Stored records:

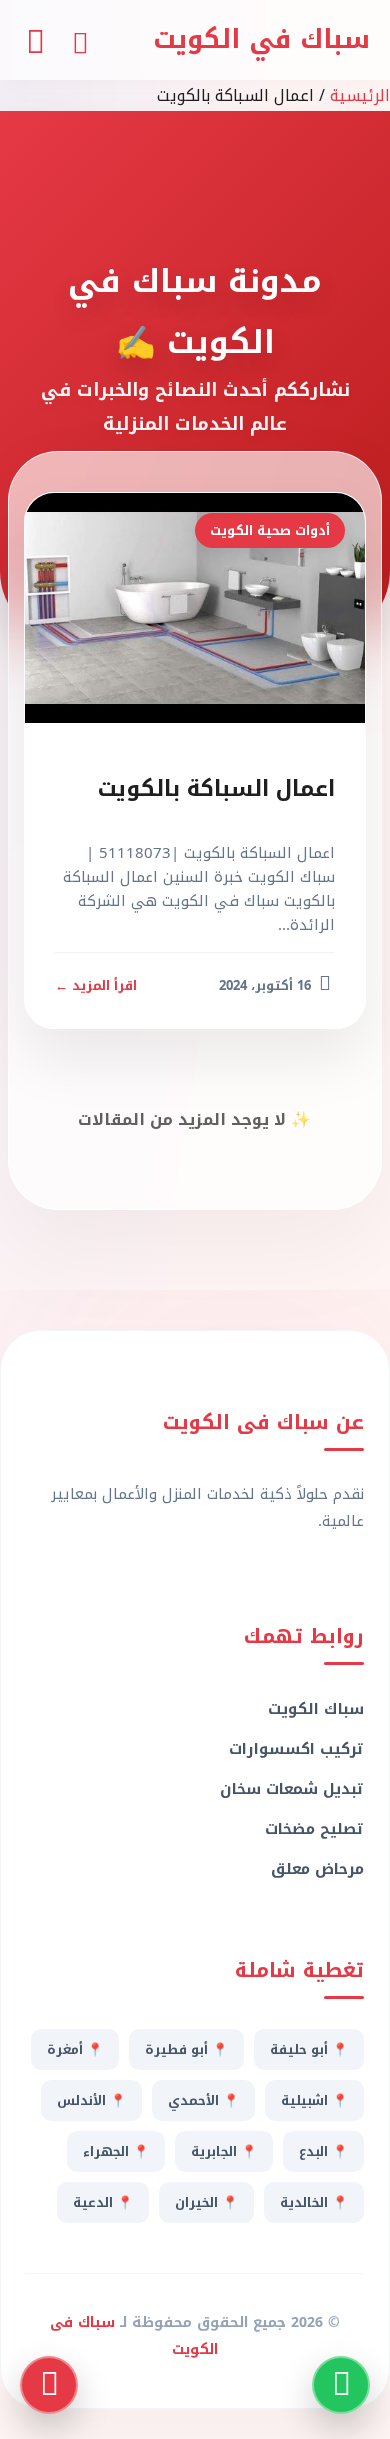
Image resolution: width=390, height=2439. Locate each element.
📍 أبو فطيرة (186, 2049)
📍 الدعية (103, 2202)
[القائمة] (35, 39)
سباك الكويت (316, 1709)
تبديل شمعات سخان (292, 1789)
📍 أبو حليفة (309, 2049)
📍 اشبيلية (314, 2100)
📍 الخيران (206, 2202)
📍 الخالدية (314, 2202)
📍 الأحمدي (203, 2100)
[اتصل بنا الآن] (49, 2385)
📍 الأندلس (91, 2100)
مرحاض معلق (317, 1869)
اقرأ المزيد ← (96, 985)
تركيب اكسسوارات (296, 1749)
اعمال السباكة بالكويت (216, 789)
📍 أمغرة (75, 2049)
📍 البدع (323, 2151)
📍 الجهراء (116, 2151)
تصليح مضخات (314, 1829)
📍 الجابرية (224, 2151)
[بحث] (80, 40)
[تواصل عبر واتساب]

==

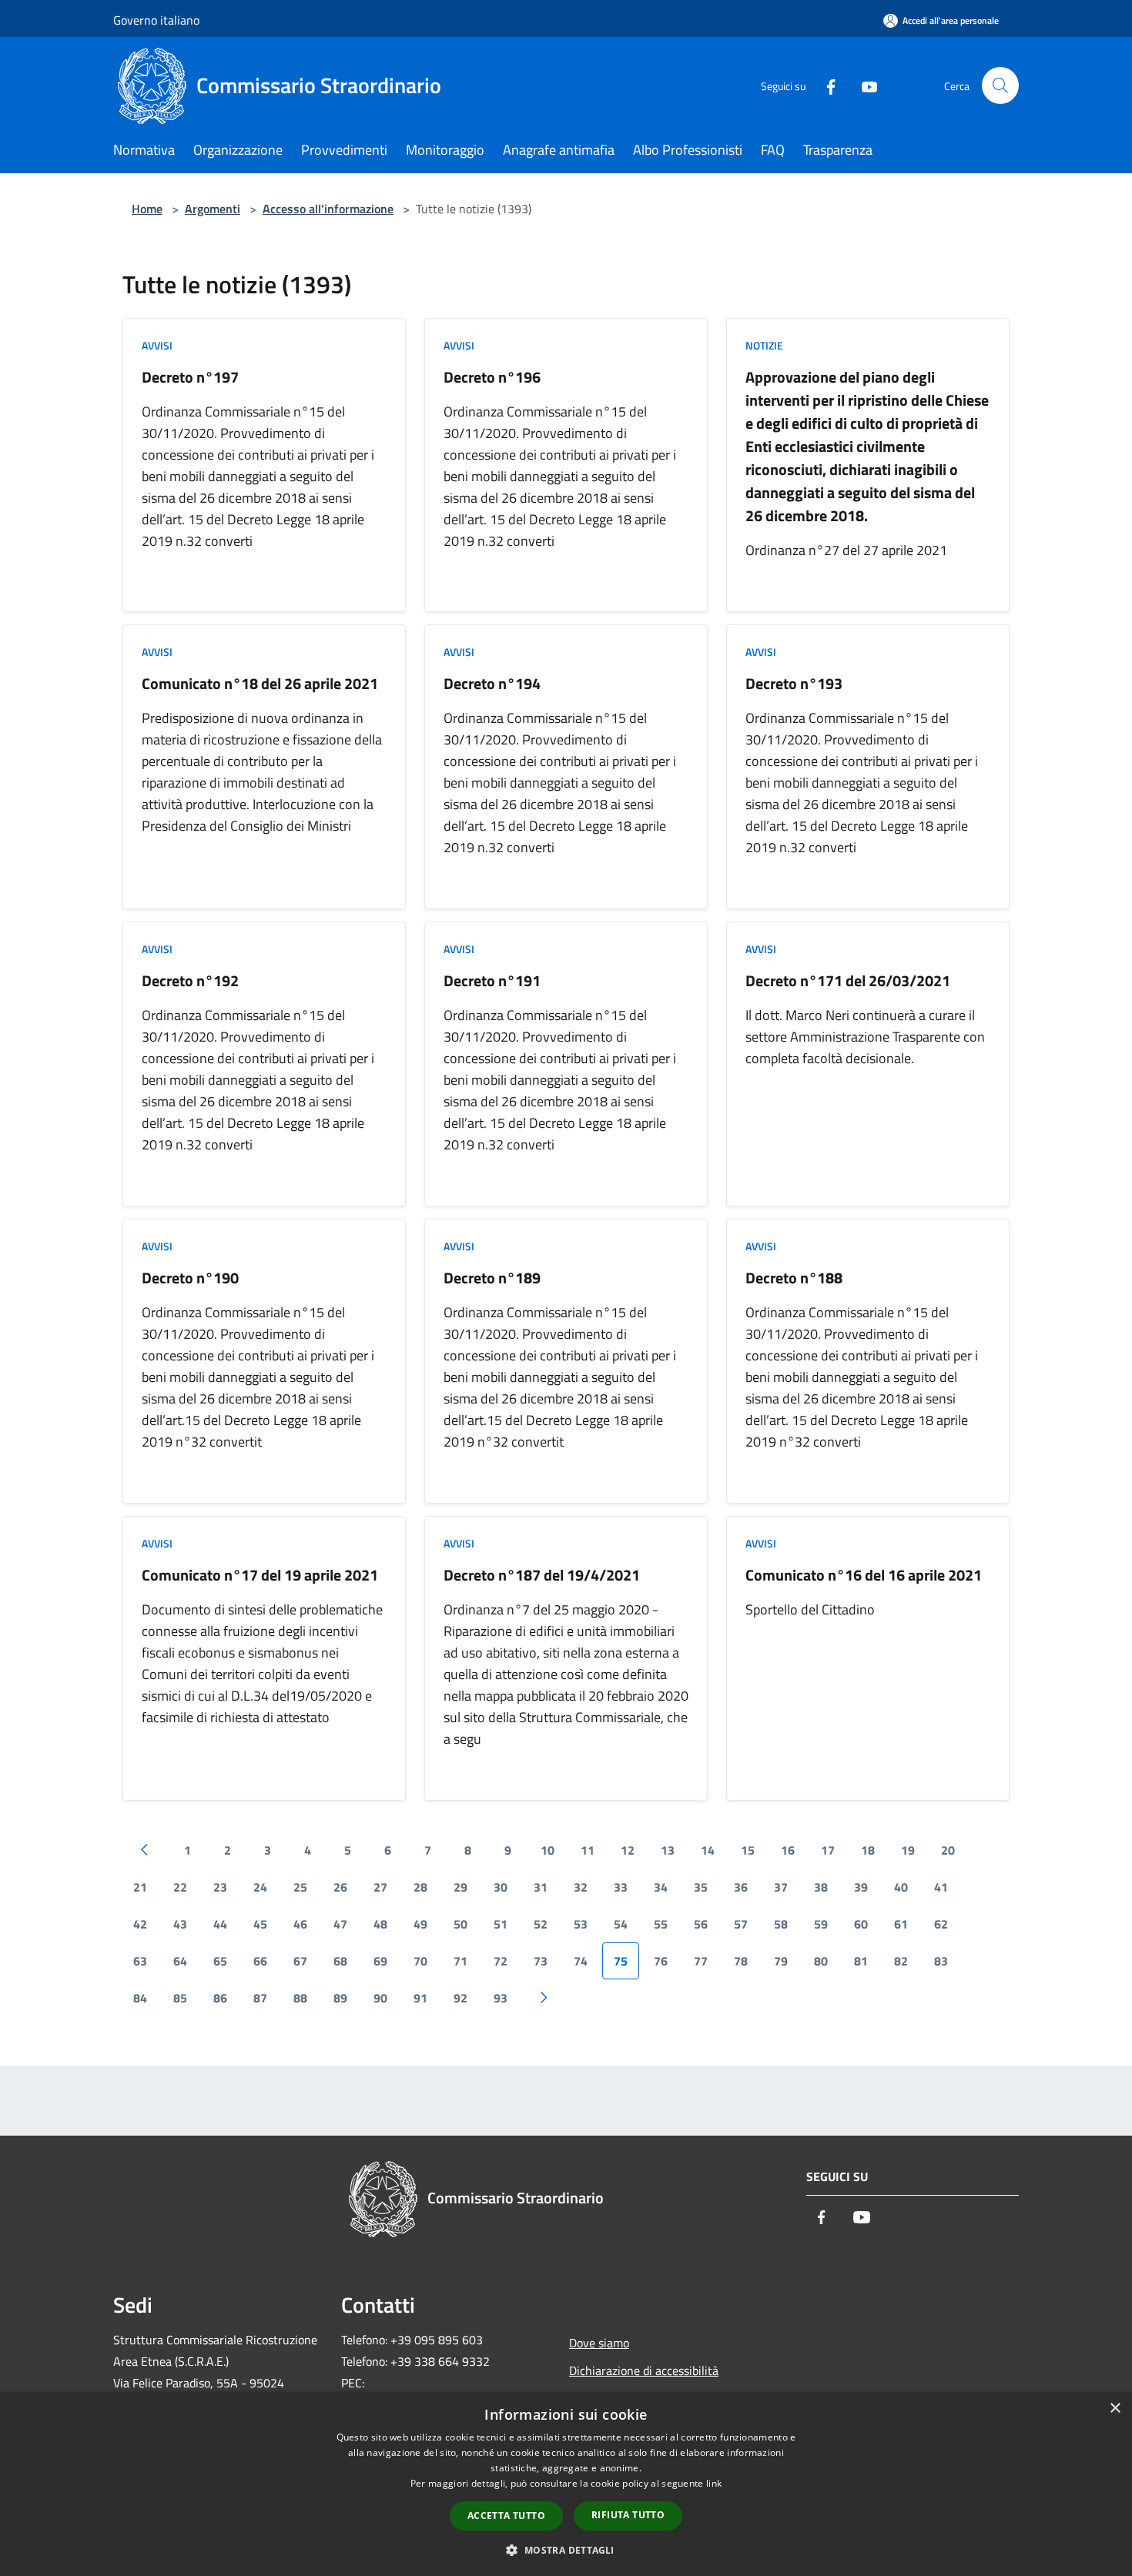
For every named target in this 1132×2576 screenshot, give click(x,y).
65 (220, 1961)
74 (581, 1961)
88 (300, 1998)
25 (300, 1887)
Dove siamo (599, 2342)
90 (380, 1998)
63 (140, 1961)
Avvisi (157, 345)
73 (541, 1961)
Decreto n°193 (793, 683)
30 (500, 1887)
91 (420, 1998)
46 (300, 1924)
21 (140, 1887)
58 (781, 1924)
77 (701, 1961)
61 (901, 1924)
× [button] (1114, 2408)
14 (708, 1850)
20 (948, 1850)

---

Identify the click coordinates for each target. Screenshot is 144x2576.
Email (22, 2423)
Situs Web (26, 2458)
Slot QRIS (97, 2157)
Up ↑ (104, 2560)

> _PROBLEM REQUIREMENTS_:
Reproduce the entries above exactly, but only the lines between the line holding "Image resolution: width=390, height=2439." and the line holding "[تواصل عبر واتساب]", inclusive.

> _TASK RESPONSE_:
Image resolution: width=390, height=2439. Locate each element.
📍 أبو فطيرة (186, 2049)
📍 الدعية (103, 2202)
[القائمة] (35, 39)
سباك الكويت (316, 1709)
تبديل شمعات سخان (292, 1789)
📍 أبو حليفة (309, 2049)
📍 اشبيلية (314, 2100)
📍 الخيران (206, 2202)
📍 الخالدية (314, 2202)
📍 الأحمدي (203, 2100)
[اتصل بنا الآن] (49, 2385)
📍 الأندلس (91, 2100)
مرحاض معلق (317, 1869)
اقرأ المزيد ← (96, 985)
تركيب اكسسوارات (296, 1749)
اعمال السباكة بالكويت (216, 789)
📍 أمغرة (75, 2049)
📍 البدع (323, 2151)
📍 الجهراء (116, 2151)
تصليح مضخات (314, 1829)
📍 الجابرية (224, 2151)
[بحث] (80, 40)
[تواصل عبر واتساب]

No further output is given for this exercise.